_TASK_:
Produce as output only the lines below starting at the line with "Task: Switch to the 혜택 tab" and continuing through the line with "The image size is (210, 431).", each one exactly as written.

_DATA SUPPLIED_:

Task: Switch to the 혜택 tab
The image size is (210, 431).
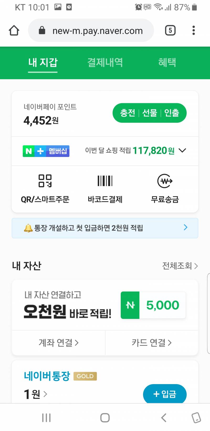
---
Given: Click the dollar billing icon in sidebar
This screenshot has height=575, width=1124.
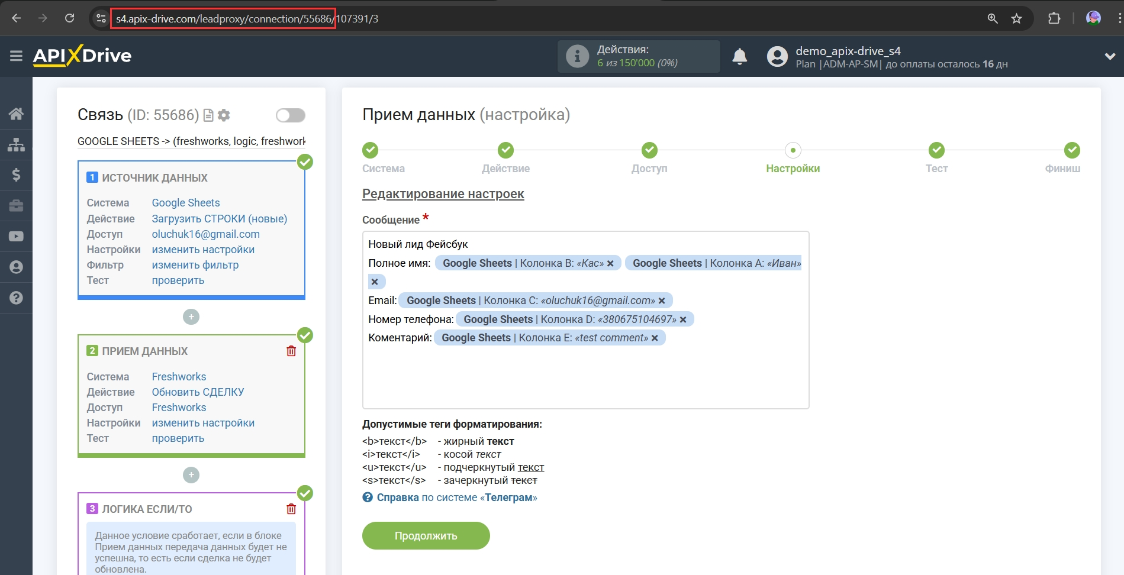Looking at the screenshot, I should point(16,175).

_REPLY_:
Task: Switch to the 혜택 tab
The image size is (210, 431).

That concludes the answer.